We live in a world where women are expected to look, act, be and do things a very specific way. The manual for how to be a woman was obviously not written by a woman. It is very meticulous in the wish list for the perfect woman. Perhaps a teen boy wrote it at the beginning of time. It’s nearly ridiculous enough that I could believe it.

We all live by these imaginary, unwritten rules, whether we intend to or want to or not. We may wish we did not or pretend that we don’t care but every single woman who has ever lived has known that these rules for how to be the perfect woman exist. We either chose to embrace it, hate it, fight it or pretend to adhere while hiding who we really are and live with the shame of not being good enough. That is where most of us live, in the shame and unhappiness of not being good enough to meet these crazy unreachable expectations. If we are beautiful enough, we don’t feel smart enough. If we are smart enough, we don’t feel attractive enough. If we are thin enough, we don’t feel interesting enough. If we are interesting enough, we don’t feel exciting enough. If we are exciting enough, we don’t feel responsible enough. We never feel completely satisfied with who we are in the world. Do men?

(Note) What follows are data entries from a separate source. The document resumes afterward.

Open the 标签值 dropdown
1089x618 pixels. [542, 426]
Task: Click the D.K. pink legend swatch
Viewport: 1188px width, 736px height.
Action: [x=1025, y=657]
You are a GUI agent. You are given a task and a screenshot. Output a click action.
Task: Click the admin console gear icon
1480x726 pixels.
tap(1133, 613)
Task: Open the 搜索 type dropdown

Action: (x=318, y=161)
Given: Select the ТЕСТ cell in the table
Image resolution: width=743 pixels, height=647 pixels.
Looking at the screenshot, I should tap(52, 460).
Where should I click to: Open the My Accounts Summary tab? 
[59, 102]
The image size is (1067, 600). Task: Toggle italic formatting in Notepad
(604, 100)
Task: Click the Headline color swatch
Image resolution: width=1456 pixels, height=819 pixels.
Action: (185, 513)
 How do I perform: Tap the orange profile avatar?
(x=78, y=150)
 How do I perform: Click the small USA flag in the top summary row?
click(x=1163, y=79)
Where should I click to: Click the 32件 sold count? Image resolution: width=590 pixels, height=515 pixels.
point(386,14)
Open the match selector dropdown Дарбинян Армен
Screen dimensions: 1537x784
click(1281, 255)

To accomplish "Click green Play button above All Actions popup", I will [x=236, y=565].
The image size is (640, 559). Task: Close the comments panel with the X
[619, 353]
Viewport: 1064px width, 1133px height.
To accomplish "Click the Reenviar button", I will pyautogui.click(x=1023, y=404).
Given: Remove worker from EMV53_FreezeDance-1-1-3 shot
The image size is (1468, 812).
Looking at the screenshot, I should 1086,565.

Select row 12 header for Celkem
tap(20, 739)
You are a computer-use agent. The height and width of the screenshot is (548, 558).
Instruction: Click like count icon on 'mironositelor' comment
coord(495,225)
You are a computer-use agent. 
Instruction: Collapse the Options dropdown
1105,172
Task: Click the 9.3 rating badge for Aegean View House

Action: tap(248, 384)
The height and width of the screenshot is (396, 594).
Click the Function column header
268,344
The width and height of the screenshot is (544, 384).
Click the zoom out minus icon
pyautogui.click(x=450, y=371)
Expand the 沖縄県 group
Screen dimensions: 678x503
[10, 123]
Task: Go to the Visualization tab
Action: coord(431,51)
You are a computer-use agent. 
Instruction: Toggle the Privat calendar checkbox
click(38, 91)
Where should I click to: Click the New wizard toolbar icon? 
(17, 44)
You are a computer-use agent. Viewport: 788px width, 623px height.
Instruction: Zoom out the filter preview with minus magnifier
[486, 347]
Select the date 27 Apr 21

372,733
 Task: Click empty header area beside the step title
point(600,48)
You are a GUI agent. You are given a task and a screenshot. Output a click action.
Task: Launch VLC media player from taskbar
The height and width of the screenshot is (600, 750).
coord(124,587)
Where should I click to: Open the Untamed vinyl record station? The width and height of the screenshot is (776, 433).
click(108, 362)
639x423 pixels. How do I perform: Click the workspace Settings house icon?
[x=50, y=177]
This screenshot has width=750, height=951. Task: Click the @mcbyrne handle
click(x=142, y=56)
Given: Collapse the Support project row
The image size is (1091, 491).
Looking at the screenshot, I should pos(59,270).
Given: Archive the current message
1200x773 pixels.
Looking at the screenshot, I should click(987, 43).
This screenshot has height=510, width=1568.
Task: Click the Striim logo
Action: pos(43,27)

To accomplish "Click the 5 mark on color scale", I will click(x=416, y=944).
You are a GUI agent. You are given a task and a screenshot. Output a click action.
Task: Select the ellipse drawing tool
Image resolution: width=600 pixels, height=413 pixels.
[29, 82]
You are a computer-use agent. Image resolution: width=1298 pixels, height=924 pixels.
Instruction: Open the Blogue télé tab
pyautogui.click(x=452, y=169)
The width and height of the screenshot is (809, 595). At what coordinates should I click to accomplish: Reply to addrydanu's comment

Too much sex; we’re sluts. No sex: we’re frigid. The assumption is that men want to date sluts but marry virgins but no one wants to date a virgin. It’s a woman’s personal choice why can’t we all just have a preference without being labeled? An average sized body is considered too fat. Fat is considered disgusting. Malnourished and eating disordered is considered beautiful, no one cares the toll it takes on that woman to get there. Small breasts are not big enough. Big is never big enough. Damn your back and the fact that you look like a cartoon character. If you work, you should be home. If you stay home, you should be barefoot and pregnant. If you don’t work, you are useless. If you don’t want kids, there is something wrong with you. If you can’t handle your kids, something is wrong with you. If you’re succeeding at your career, you must be shirking your responsibilities as a woman elsewhere; unhappy husband, neglected children or bad hair. The expectation is that the house is supposed to be clean at all times and a home cooked meal is supposed to be on the table no matter what else is going on.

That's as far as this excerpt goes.